Dr. Barry is an Associate Research Fellow at the Centre for Citizenship and Globalisation at Deakin University. He was awarded a PhD (anthropology) from Monash University in 2013 for his dissertation on cross-generation identity among the religious minorities in the Islamic Republic of Iran. He is currently involved in research on the role of Islam in Iranian foreign policy making, alongside a project on decision-making among Iranian and Afghan migrants in Indonesia.

Nesrine Basheer - ‘My people and tribe’: An analysis of Mohmed Morsi’s political discourse

In Egyptian republican tradition, the key turning points have been marked by presidents’ speeches to the people. In this presentation, I report the results of a sociolinguistic analysis of a 112-minute key speech by former Egyptian president Mohammed Morsi. I use principles of Critical Discourse Analysis and Bauman’s theory of verbal art as performance to investigate Morsi’s code-switching between Modern Standard Arabic and ECA. Supported by examples from the data, I argue that dominant linguistic features of the speech are tied to the political context of post-revolution Egypt. The speech coincides with the end of Morsi’s first hundred days in office, when he and the Freedom and Justice Party had been harshly criticised for mismanaging the transitional stage. When addressing points of criticism, Morsi performs three major roles: 1) the Head of the Household 2) the Ruler-Citizen and 3) the Imam. I suggest that within these roles, Morsi’s lexicon combined with instances of code-switching appeal to the traditional, religious members of the Egyptian population, a significant suggestion in light of his vow to be ‘a president to all Egyptians’. The analysis showed that the sole reliance on English translations when examining diglossic Arabic political speeches potentially causes significant cultural, sociolinguistic and political dimensions to be overlooked.


Nesrine Basheer is a Scholarly Teaching Fellow at the Department of Arabic Language and Cultures at the University of Sydney. She earned her MA in Applied Linguistics from Teachers College, Columbia University, and her PhD in Arabic Linguistics from the University of Texas at Austin. Nesrine is a trained linguist and pedagogy specialist. Her main research areas are discourse analysis, especially of political speeches and the language of radicalisation, and Arabic as a foreign language pedagogy and curriculum design.

Hanlie Booysen - Moderation in Exclusion: The Syrian Muslim Brotherhood

My paper asks why the Syrian Muslim Brotherhood (SMB) has remained committed to a civil, democratic state, notwithstanding the radicalisation of the Syrian conflict.
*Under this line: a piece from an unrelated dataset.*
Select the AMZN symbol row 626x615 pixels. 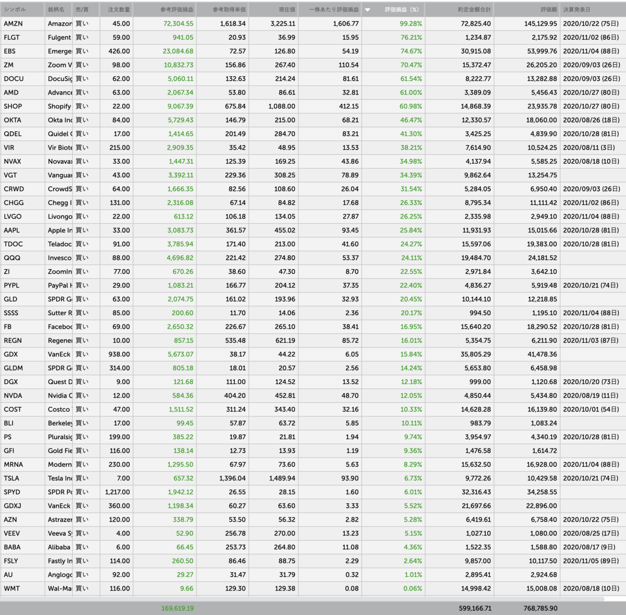point(313,23)
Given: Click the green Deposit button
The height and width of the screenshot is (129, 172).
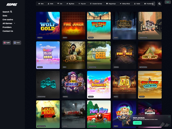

I will show that the SMB’s exclusion from institutional politics was the primary driver of the movement’s policy and actions after 1982. The SMB first pursued reconciliation with the Syrian government, but then later repositioned itself politically to cooperate with the secularist opposition. This change in strategy was accompanied by ideological modifications, as reflected in the SMB’s 2004 Political Project for the Future Syria, and confirmed in its 2012 Pledge and Charter. However, the character of the Syrian uprising changed after the publication of the Pledge and Charter in March 2012. I show that the SMB has remained committed to a civil, democratic state, because its target audience has remained the same, notwithstanding the radicalisation of the conflict. This commitment is further reinforced by the notion that moderation is the only option for the Brotherhood to return to the Syrian political arena. The empirical data for this paper was collected through interviews with executive members of the SMB in January and June 2015.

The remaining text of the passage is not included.